OBJECTIVE: Can you rewrite everything from the line containing "Viewport: 609px width, 342px height." down to the end of the records as a JSON list of strings, with one string per line and blank lines left out?

MATERIAL FOR THE TASK:
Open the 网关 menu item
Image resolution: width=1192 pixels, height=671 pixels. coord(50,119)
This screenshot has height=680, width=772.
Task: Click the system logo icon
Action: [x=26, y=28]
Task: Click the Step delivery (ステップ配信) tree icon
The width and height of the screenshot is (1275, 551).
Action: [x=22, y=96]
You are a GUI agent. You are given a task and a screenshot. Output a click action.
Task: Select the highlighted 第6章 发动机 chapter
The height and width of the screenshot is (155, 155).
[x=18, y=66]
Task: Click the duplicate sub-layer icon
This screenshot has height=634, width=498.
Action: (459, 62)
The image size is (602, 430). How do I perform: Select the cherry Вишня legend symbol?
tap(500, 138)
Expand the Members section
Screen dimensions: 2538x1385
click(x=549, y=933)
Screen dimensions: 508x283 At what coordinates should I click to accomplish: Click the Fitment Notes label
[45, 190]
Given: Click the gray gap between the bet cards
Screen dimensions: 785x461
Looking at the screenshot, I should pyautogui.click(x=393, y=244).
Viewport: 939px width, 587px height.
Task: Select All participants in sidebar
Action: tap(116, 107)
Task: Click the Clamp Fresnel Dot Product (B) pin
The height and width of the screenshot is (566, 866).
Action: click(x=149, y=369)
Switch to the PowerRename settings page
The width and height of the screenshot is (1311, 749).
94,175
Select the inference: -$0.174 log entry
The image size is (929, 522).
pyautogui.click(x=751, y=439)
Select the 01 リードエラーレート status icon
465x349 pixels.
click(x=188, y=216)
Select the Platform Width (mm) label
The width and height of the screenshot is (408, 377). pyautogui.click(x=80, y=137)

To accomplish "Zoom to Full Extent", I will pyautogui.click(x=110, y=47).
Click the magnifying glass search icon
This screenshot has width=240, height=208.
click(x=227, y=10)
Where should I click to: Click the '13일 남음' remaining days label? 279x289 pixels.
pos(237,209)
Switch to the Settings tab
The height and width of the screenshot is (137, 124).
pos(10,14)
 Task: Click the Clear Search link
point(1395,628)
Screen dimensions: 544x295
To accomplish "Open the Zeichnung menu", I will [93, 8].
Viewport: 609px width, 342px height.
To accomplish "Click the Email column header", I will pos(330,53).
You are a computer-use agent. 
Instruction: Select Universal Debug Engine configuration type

THE RESPONSE:
[
  "Viewport: 609px width, 342px height.",
  "To accomplish \"Click the Email column header\", I will pos(330,53).",
  "You are a computer-use agent. ",
  "Instruction: Select Universal Debug Engine configuration type"
]